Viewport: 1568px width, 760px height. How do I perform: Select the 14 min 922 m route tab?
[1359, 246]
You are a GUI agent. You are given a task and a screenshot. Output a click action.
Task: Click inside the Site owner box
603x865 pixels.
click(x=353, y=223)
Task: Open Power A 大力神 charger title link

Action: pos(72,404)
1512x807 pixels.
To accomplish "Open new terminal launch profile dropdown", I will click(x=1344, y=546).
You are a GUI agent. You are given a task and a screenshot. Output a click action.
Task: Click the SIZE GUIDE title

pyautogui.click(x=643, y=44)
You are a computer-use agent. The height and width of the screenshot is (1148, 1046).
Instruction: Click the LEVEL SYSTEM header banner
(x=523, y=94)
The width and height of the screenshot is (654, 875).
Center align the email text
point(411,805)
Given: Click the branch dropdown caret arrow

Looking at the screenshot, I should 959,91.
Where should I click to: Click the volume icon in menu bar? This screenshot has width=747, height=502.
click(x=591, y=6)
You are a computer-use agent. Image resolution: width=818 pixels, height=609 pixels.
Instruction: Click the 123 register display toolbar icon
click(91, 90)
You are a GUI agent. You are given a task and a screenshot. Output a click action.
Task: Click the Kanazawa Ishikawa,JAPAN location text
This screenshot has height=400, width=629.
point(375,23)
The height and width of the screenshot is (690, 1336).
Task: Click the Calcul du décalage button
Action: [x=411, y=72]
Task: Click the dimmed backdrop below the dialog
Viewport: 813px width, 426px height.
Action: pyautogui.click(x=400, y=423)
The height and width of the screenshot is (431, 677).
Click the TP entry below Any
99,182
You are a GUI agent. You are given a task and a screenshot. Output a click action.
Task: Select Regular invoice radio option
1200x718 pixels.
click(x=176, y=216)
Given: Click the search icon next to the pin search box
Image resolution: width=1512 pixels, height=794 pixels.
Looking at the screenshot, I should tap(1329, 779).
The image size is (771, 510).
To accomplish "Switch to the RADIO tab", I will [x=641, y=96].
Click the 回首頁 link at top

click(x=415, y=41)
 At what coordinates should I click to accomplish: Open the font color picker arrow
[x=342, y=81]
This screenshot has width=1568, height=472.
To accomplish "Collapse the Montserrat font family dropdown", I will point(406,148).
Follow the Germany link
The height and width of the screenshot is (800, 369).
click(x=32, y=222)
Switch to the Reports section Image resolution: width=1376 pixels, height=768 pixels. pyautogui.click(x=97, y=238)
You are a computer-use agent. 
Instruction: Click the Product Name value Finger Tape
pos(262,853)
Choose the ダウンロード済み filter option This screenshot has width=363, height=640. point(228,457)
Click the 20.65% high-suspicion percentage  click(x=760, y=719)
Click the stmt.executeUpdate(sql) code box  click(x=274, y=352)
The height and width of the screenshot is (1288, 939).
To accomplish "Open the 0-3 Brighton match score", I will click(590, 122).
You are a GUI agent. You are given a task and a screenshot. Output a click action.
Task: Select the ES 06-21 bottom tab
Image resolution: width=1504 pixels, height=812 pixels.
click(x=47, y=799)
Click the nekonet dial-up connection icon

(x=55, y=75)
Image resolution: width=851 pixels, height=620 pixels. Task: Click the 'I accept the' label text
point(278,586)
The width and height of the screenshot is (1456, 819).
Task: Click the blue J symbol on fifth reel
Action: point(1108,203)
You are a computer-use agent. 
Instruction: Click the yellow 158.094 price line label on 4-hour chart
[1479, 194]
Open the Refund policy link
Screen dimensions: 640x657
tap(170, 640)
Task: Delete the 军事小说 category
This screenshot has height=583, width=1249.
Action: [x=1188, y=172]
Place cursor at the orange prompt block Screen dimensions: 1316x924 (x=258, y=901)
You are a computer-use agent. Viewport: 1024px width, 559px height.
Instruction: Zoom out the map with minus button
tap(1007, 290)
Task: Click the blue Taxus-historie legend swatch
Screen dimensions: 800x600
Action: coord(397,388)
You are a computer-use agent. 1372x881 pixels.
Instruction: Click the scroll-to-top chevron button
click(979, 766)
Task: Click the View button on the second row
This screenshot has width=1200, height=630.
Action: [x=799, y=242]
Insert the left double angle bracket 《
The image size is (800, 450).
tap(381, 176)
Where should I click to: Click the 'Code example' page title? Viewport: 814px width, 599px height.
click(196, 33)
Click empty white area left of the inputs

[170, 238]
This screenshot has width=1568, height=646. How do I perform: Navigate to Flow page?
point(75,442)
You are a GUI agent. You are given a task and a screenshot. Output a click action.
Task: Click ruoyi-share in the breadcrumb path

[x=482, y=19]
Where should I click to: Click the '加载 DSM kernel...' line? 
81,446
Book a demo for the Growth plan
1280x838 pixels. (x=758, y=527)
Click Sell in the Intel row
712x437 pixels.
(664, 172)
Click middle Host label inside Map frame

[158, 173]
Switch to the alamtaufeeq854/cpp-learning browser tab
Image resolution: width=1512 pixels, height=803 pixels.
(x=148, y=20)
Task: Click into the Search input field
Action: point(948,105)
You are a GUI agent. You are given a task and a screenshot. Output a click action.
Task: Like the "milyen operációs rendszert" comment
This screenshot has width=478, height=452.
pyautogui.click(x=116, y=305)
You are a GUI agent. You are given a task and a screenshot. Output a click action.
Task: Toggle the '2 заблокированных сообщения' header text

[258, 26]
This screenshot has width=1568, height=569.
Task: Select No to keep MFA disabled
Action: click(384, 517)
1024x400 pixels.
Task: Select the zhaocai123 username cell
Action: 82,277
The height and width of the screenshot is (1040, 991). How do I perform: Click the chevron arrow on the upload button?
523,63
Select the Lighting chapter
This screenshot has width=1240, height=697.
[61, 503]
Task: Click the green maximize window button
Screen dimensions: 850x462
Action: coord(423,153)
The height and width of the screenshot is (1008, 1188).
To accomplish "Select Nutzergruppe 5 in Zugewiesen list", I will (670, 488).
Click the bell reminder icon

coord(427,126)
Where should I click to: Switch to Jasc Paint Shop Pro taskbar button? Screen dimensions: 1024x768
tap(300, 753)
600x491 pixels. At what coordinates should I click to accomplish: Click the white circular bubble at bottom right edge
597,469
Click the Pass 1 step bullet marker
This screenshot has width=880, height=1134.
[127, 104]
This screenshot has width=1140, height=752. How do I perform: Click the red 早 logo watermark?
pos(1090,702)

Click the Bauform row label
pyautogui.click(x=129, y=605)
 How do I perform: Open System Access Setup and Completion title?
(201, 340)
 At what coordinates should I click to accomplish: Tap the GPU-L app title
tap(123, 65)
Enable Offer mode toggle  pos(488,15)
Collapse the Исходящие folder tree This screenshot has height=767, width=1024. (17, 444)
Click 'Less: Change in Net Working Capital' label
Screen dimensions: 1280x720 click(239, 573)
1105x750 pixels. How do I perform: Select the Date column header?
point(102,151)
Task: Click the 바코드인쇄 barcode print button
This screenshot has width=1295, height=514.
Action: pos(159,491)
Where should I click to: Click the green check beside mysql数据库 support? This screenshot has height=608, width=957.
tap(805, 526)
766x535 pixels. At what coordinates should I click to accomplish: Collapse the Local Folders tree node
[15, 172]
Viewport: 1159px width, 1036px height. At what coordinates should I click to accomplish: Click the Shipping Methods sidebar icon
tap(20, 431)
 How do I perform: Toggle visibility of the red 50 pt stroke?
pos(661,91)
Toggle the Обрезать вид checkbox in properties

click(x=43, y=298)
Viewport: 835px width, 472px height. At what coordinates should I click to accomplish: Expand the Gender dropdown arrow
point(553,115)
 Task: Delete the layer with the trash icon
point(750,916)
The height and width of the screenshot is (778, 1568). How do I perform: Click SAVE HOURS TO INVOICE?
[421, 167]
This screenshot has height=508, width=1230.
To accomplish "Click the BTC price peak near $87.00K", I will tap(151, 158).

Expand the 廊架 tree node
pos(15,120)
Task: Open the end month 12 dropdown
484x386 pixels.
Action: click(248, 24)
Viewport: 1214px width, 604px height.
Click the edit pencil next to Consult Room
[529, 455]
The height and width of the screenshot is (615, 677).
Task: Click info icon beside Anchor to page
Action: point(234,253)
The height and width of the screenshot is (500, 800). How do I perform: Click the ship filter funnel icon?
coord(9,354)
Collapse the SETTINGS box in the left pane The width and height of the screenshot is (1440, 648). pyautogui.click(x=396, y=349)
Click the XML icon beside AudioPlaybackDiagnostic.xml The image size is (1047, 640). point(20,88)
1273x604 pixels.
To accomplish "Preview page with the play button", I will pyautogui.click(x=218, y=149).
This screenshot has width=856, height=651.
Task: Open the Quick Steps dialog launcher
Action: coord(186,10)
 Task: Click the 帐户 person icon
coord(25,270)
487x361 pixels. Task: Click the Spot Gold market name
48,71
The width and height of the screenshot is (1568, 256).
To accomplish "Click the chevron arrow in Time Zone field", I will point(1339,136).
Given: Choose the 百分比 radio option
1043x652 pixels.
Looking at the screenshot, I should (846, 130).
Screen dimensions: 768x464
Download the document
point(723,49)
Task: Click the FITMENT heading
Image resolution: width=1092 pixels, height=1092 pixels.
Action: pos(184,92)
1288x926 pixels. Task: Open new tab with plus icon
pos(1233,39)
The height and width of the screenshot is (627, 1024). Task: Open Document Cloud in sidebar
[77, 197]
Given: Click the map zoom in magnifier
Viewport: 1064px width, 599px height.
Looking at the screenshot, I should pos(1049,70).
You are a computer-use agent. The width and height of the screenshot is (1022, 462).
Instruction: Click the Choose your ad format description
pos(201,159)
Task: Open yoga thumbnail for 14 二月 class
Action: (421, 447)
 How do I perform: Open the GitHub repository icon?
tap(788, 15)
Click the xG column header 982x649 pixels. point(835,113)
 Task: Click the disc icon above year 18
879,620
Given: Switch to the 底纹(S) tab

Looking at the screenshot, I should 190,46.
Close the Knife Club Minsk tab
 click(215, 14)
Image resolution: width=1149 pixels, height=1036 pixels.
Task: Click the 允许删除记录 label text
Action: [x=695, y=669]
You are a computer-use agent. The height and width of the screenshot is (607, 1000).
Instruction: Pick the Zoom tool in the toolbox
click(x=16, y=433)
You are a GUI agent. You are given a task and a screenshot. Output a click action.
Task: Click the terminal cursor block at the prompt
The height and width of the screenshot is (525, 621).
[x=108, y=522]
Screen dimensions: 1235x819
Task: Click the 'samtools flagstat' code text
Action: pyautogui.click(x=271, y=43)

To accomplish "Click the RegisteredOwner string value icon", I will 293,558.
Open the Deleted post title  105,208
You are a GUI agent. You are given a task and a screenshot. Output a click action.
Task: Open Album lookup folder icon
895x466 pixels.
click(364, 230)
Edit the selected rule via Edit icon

:::::

## Task to carry out
Where does the word "block" show up in the material? Copy out each line that has it.

## Task answer
Place cursor at the orange prompt block Screen dimensions: 1316x924 (x=258, y=901)
Task: Click the terminal cursor block at the prompt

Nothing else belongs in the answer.